Tired glad you have some support with DS. It's hard to relax and let others take over but he will be fine. They are so resilient. I just worry mine won't remember me being well!!!!! How many weeks are you? Try not to worry about spotting. I think some people just do, especially around time period would be due. I am stupidly worrying about feeling a bit better. What is wrong with me? Glutton for punishment or what? Hope you get your fluids soon and start to feel better xxx

honeymoonmum · 14/04/2013 13:27

Oh no, my mum came to help whilst DH away and has gone to bed with stomach pains. I am cursed :( what else can go wrong. Still feeling oddly unsick, do any of you have days you feel better?
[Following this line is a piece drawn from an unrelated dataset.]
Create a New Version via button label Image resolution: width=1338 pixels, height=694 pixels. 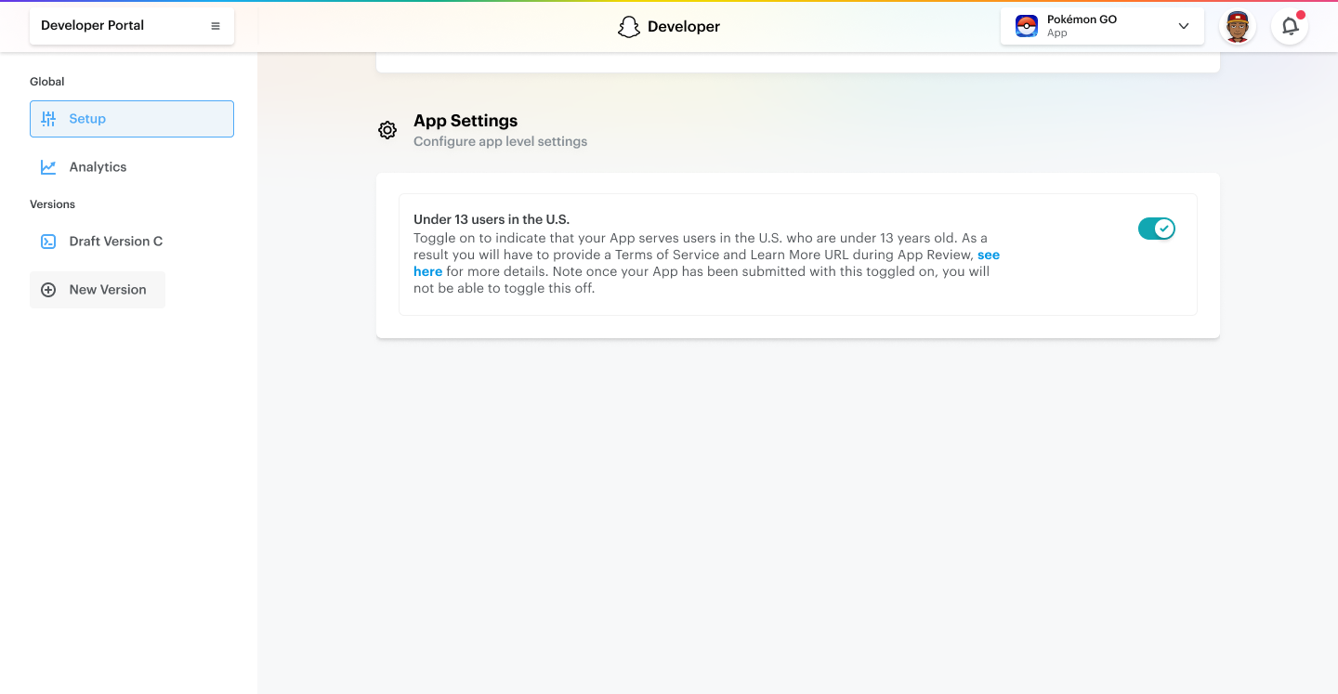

Starting to wonder if all is ok?

TiredFeet · 14/04/2013 18:19

honeymoon last time I had hyperemesis I would have at least one day/week where I felt almost normal. Hope that reassures you a little

Waiting for my lift home from hospital, I have watched two cheesy films and been pumped full of fluid Smile. Still feel quite green though...
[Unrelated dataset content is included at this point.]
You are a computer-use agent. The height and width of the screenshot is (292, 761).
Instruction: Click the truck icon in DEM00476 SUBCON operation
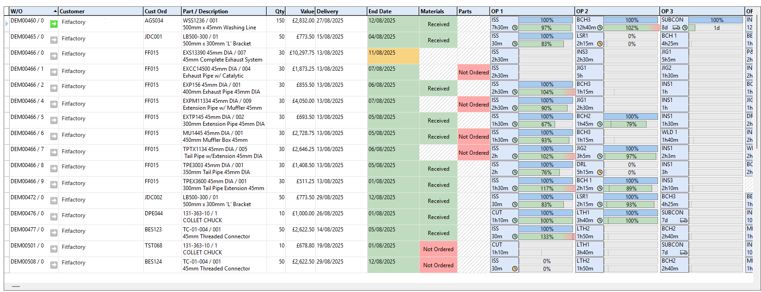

BoyMeetsWorld · 14/04/2013 18:41

Honey - v jealous (but happy for you) with your run of feeling normal, embrace it!

Tired - have you made it home yet? Bet it'll be good to snuggle back on your own sofa / bed.

I'm with you both in the Never Again club. Never expected this to happen to me, never ever want it to again.

Just had mini row with DH. I've been left on my own all day so he could go out to joint family bday party (was meant to be for me too!). He's got back in, gone straight out with dog & wants us to 'plan our evening'. Feel like he doesn't get it at all - I feel alone, hardly human & not like I can even plan my next movement let alone a fun filled evening of entertainment.

All he keeps harping on about is wanting to tell people. I do not at this stage Confused

Sorry guys...feeling v sick & v down tonight. Rant over!!! Hope you're all ok xxx

Reebok · 14/04/2013 18:45

Thanks Lucinda. Am quite annoyed because I really thought I would be past the HG by 26 weeks. I am feeling better than those days when I was literally glued to bed and bowl but still not 100%. Disappointed after that brief spell of feeling good for a while. 14 more weeks to go hopefully. Back to work tomorrow and absolutely dreading it! How on earth I'm going to teach 30 children tomorrow is beyond me.

Hope everyone else is feeling better.